Antivaccine and anti-GMO attitudes, on the other hand, are bipartisan. Further, they are based largely on fear driven by scientific misinformation. That may be the key – misinformation is different than mere ignorance. Misinformation gives the illusion of knowledge, and because it goes against the mainstream this false knowledge makes one feel superior to others (you know stuff the masses don’t), hence the super DK with an actual reversal of knowledge and confidence.

This fits my personal experience as well. When talking with global warming deniers they tend to focus on the politics – global warming is an attempt by liberals to control the markets, etc. When talking to those who are anti-GMO or anti-vaccine, they also cite conspiracy theories, but they are more likely to justify their opposition by citing bad research or bringing up misunderstood scientific tidbits. (This happens for global warming denial as well, just not as much.) This, in turn, may be a result of the topics themselves, or the tactics emphasized by the opposition campaigns. Do they focus on ideology, or on promoting bad science?

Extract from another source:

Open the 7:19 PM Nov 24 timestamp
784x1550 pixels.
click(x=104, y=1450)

I am speculating here and trying to extrapolate from my experience, in order to explain the difference in this study between GMOs and climate change. This is a topic worthy of further research to clarify what is really going on.

It is also a reason for personal caution – be wary of being trapped in a slick propaganda campaign that will give you the false illusion of being informed, when in fact you are being systematically misinformed. The (ironically named) web is functions to create such traps, drawing you down a rabbit hole of ideologically biased misinformation.

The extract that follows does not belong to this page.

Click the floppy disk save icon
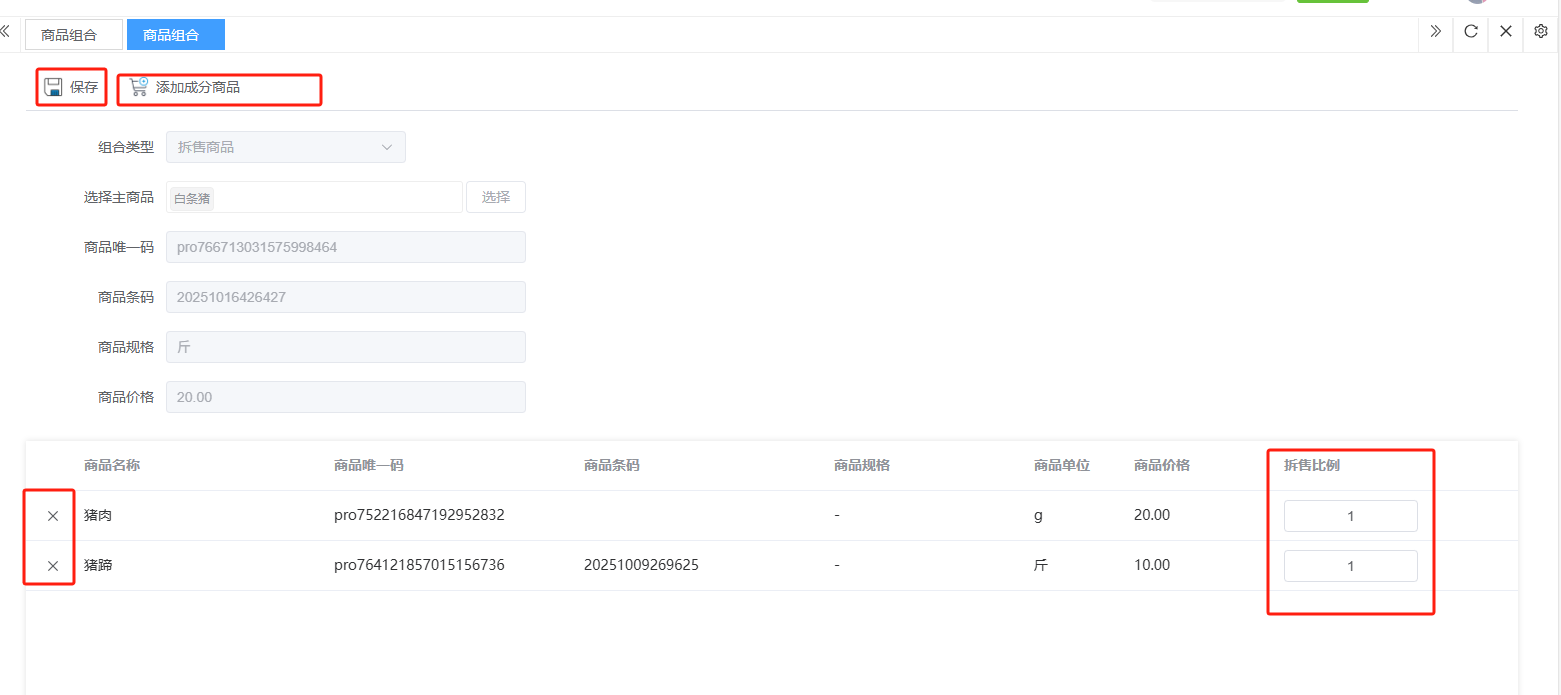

A partial remedy is to build into your own behaviors safety valves that will protect you from falling down such holes. This means being skeptical of extreme claims, conspiracy theories, or claims to special knowledge. It also means – when you find yourself moving in one direction with regards to a controversy, deliberately slow down and seek out information from the other side. You don’t really know what is going on until you find out what all sides believe, and why, and how they respond to the claims of the other side.

The frequent example here is, imagine listening to just the defense or the prosecution in a trial, then making a decision without listening to the other side. How fair do you think your decision would be? You could be convinced of almost anything if you only listen to one side, and the more developed, sophisticated, and well-funded that side is, the more extreme of a view they can persuade you into.

Unless you protect yourself with skepticism (scientific literacy helps too).